Staplers and hole punchers
Punching and stapling: What paper has to withstand
They say paper is patient - and not only because of the nonsense some people write on it. Paper also has to withstand a lot mechanically: While a paper clip is still quite gentle on a sheet of paper, a staple and a hole punch are more of a rough means of getting to grips with the paper jumble.
But they are nevertheless indispensable:
(Almost) All documents end up in a file folder sooner or later. But in order to be able to file the document, it needs at least 2 holes (depending on the folder); and they have to be punched cleanly and at the right distance from each other. What you need is a hole punch. If you insert the paper into the pincer-like device and press the upper lever down, 2 metal rods cut 2 circular holes in the paper; the cut-out paper scraps fall into the base of the device and can be disposed of above the rubbish bin. File folders without a hole puncher at the desk simply make no sense - unless you want to use a document cover for each individual sheet. However, this is expensive and only makes sense in exceptional cases.

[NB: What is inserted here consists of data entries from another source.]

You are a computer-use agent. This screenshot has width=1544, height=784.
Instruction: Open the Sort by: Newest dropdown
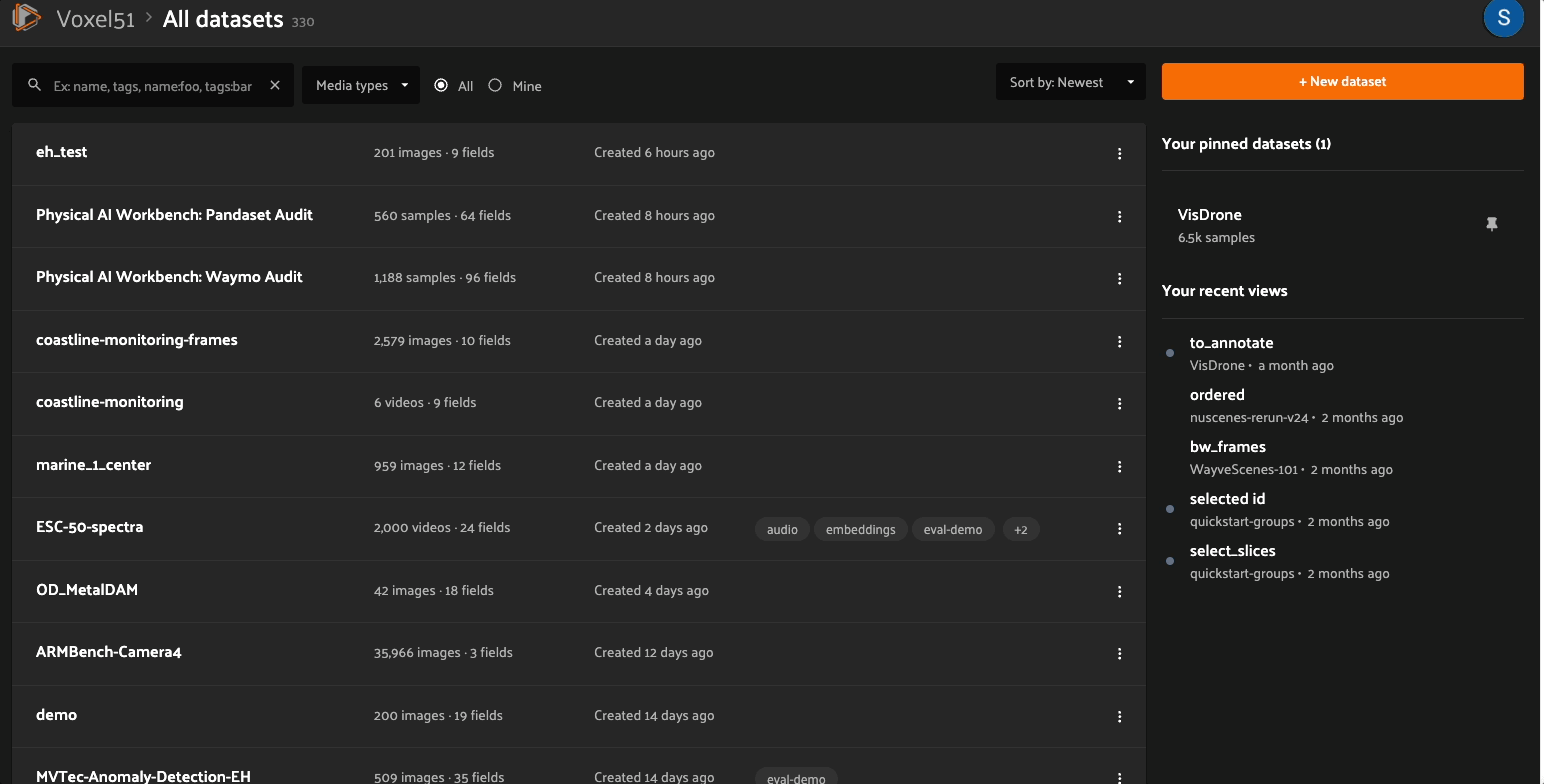pyautogui.click(x=1070, y=82)
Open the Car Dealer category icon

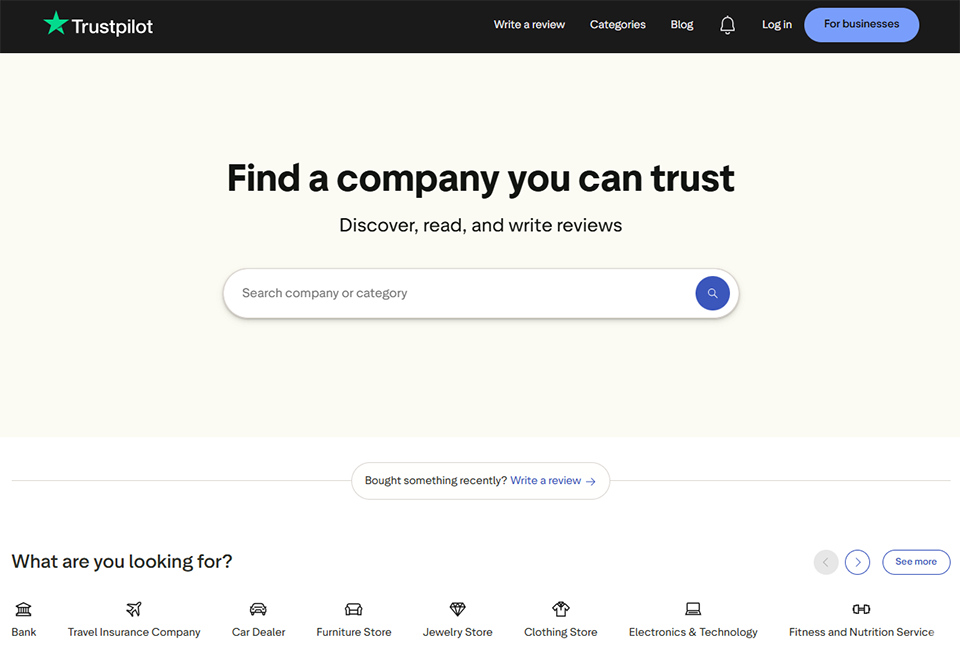tap(258, 609)
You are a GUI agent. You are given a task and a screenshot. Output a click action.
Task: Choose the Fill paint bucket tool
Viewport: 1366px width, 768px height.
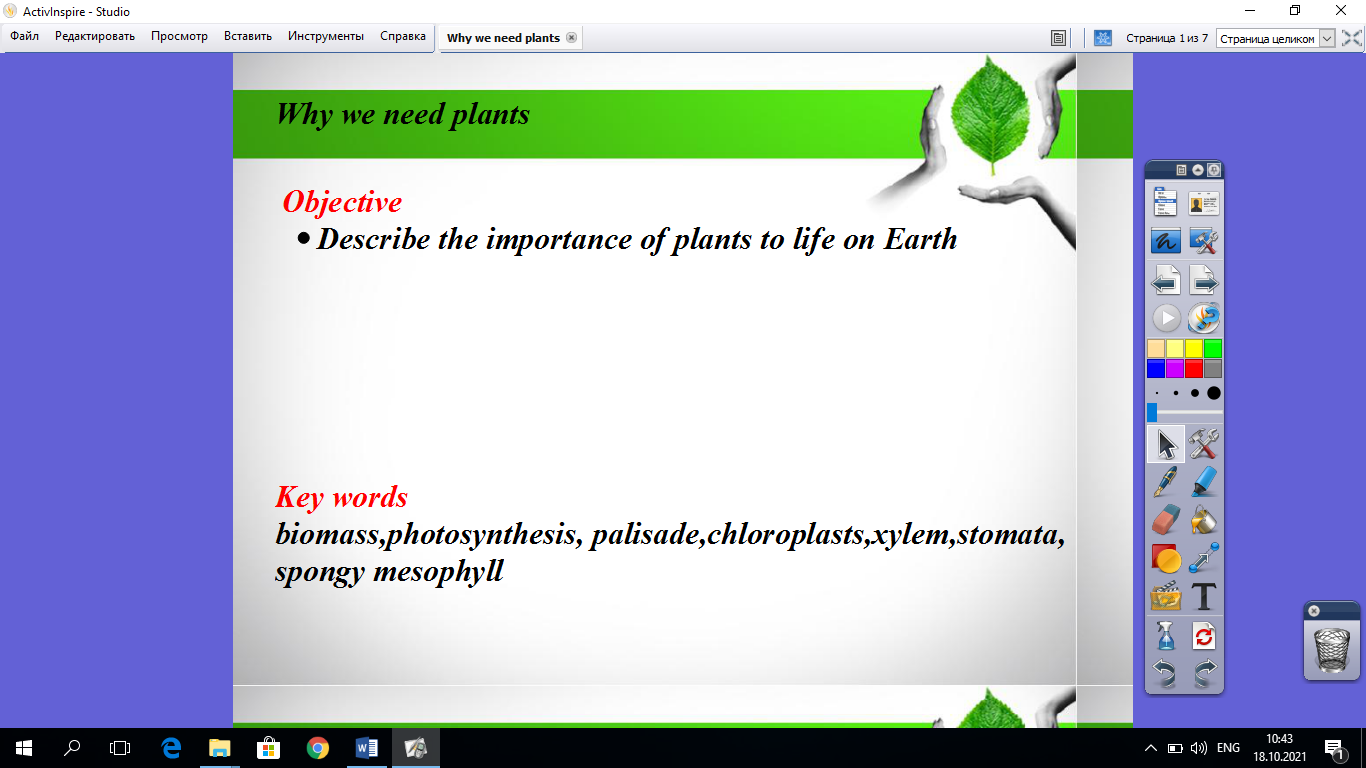(x=1204, y=520)
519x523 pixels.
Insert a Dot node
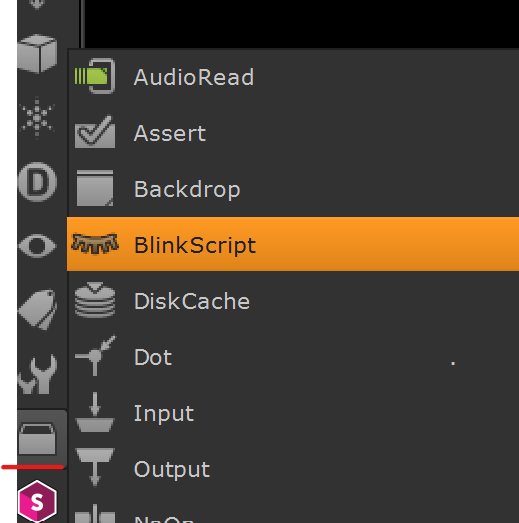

By the way: a smooth, clean hole is a prerequisite for ensuring that the paper does not tear at the exact hole after 3 turns of the page in the folder. So if you don't want to be surprised by loose sheets every time you reach into the filing cabinet, you should definitely pay attention to the quality of the hole punch when buying a new one - and replace devices with worn punches as soon as possible!
Working with staples is similarly 'brutal': The two ends of the U-shaped staple, which is open at the bottom, are pressed through the paper by pressing on the upper part of the housing and bent firmly together on the base plate of the stapler. This makes it possible to securely bind together documents that belong together without any loss. In contrast to the paper clip, however, a special unstapler is needed to release the staple - and even then the traces of the staple (2 small holes about 10mm apart) will still be visible. This is certainly not desirable in every case. And if the staple doesn't fit securely on the first try and you have to make several attempts to staple the papers together, you can probably quickly say goodbye to your chosen corner of the document. This can be caused by an inferior or defective stapler as well as cheap staples.
It is therefore essential to choose hole punches and staplers with quality in mind - otherwise it is easy to put the paper through more than it can handle.